Julieta è una donna indecisa e impulsiva. Nonostante sembri voler seguire il proprio compagno in Portogallo, l'incontro fortuito con un'amica d'infanzia di sua figlia stravolge qualunque piano per il futuro. Tornata a casa, Julieta decide di rinchiudersi nuovamente nel passato doloroso che aveva deciso di rifuggire. E con il classico espediente cinematografico della lettera, tutta la sua dolorosa esistenza ci viene raccontata con l’incedere classico del melò. O forse, meglio, della tragedia. La tragedia classica, intesa come quella greca, in cui le divinità prefigurano un destino oscuro per la protagonista per il quale lei si sentirà sempre in colpa fino a consumarsi. Il senso di colpa profonda, di matrice hitchcockiana, è alla base di questo thriller melodrammatico di Almodóvar.
Julieta segna il ritorno del regista spagnolo a un cinema più serio, che richiama molte opere della sua filmografia nei temi, nei toni, nei modi. Un film composto, senza troppi fronzoli, che fa un uso piuttosto classico del linguaggio cinematografico e riesce a non annoiare nella composizione di una vita che continuamente si infrange contro gli scogli del destino. A interpretare Julieta, Almodóvar chiama due attrici diverse: Emma Suaréz e Adriana Ugarte, abilmente contrapposte nell'impostazione del regime interpretativo. L'una è tanto solare e aggressiva tanto quanto la seconda è spenta al limite dello zombie. C'è un punto di contatto tra le due ed è la scena in cui le donne vengono scambiate sotto il movimento di un asciugamano: una mossa inaspettata agli occhi di chi guarda il film e viene rapito dalla vitalità della giovane Julieta, entra nella storia, la vede morire davanti ai suoi occhi e aspetta il momento in cui la donna ricominci a vivere.

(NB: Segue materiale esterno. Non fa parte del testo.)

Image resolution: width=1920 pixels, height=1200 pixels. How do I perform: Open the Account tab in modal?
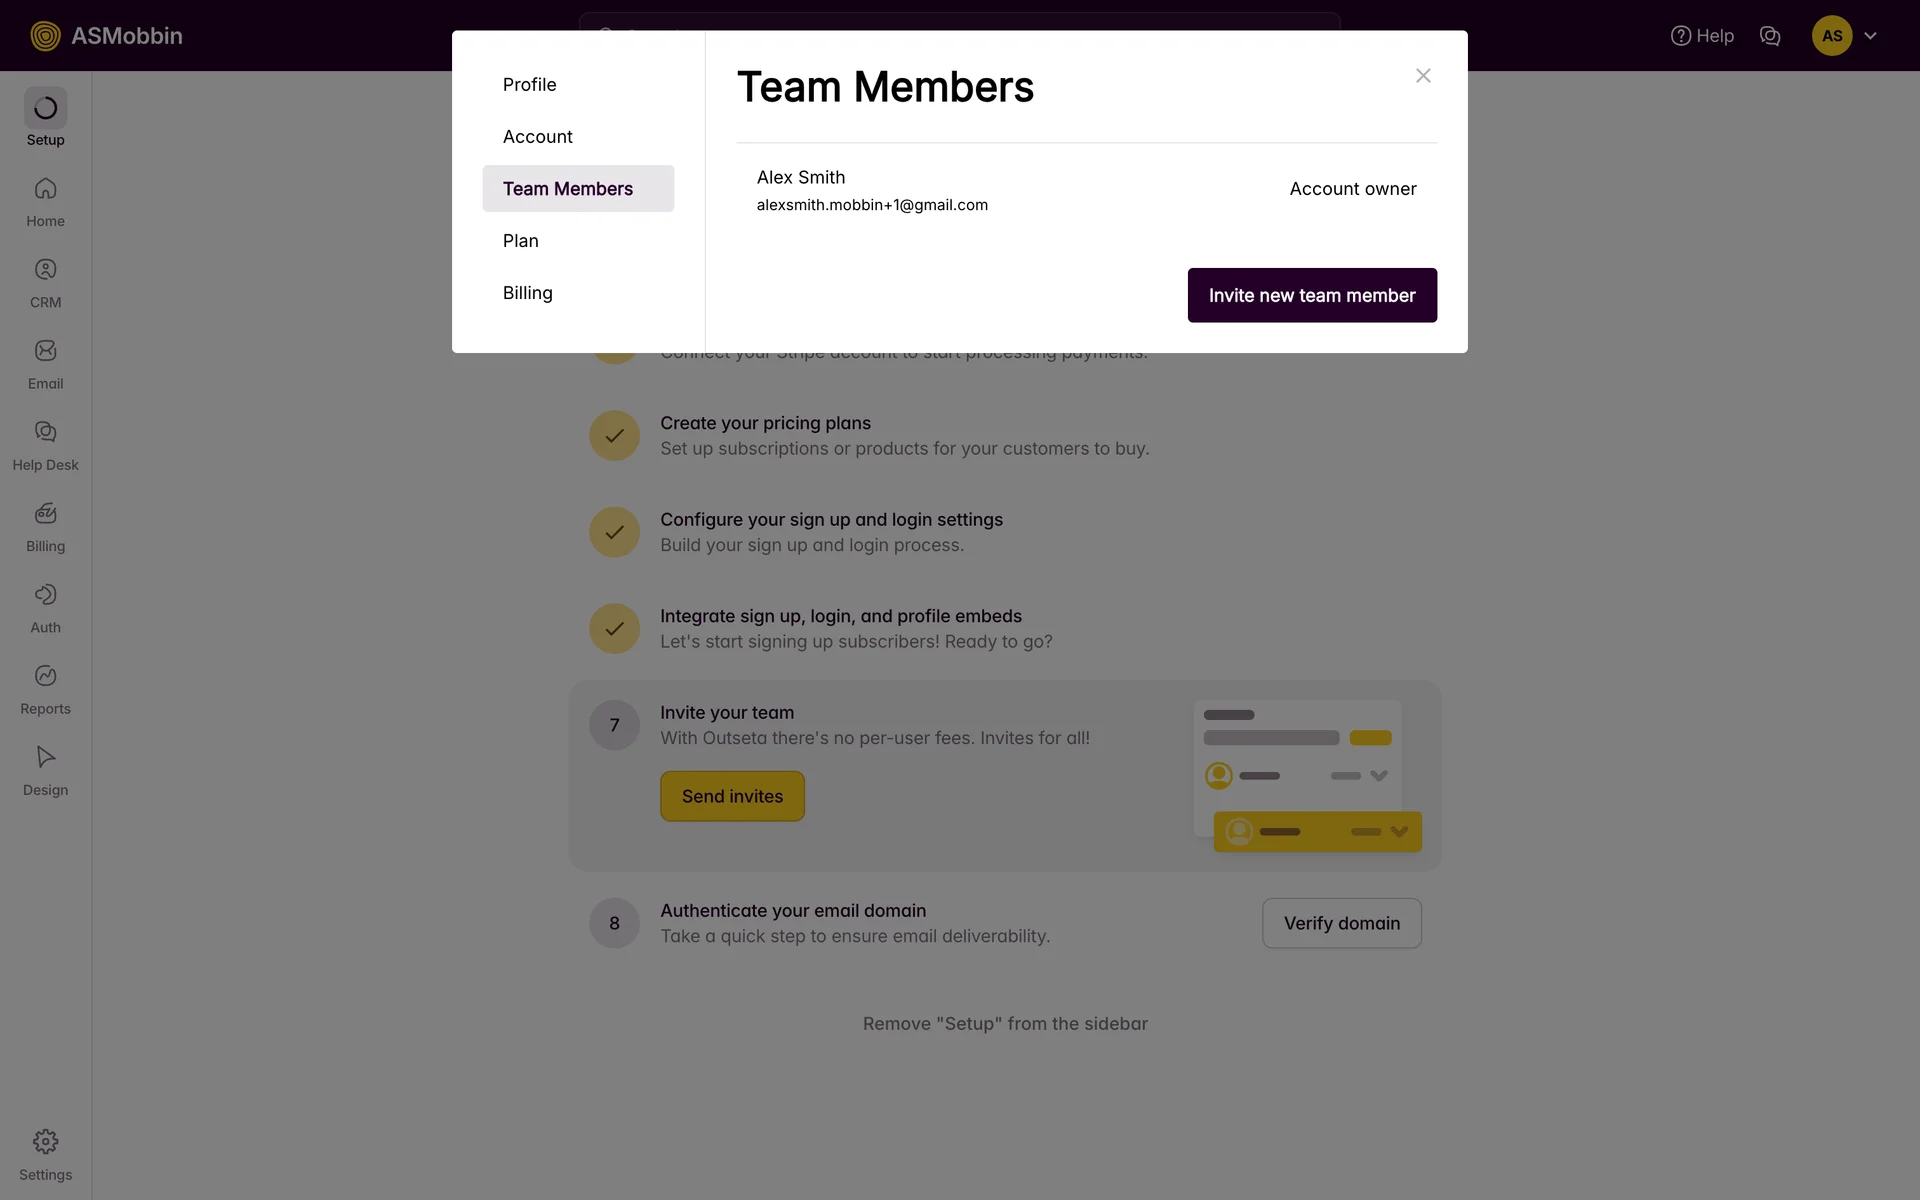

Ma questo non avviene mai e la giovane Julieta diviene la nuova, cadaverica, Julieta.
Lo sguardo autoriale di Almodóvar, che con questo film ha deciso di tornare al Festival del Cinema di Cannes, è però molto ristretto. Tutti si riassume in poche, abili mosse, preso in prestito dai grandi maestri della storia del cinema: primo fra tutti Hitchcock. La finzione cinematografica e il debito con la tragedia greca vengono espiati nell'inquadratura iniziale: una tela di un rosso accesso che ricorda un sipario teatrale si scopre essere il vestito di Julieta. Come se il regista ci dicesse che la rappresentazione comincia nel sollevarsi del sipario, ma al tempo stesso è già finita perché è la vita, quella senza energia di Julieta, che deve prenderne il posto. Un espediente secco, asciutto, definitivo: il linguaggio del film, nonostante i colori accesi, assume toni mortiferi per riflettere lo stato della protagonista. E da lì difficilmente si muove, anche quando abbiamo a che fare con la giovane Julieta. Lo spirito vivace che contraddistingue la poetica del regista spagnolo qui abdica in favore del lato oscuro, quello della colpa e dell'auto-commiserazione.
In definitiva, un po’ perché presentato a Cannes, un po’ perché adattamento di tre racconti di Alice Munro, questo Julieta non sorprende e non delude, ma si lascia vedere agilmente. Sicuramente è apprezzabile, almeno per chi scrive, l'allontanamento dalla deriva macchiettistica che con il film precedente Almodóvar sembrava aver imboccato in favore di un ritorno verso i toni più seri e malinconici che ne hanno fatto la fortuna.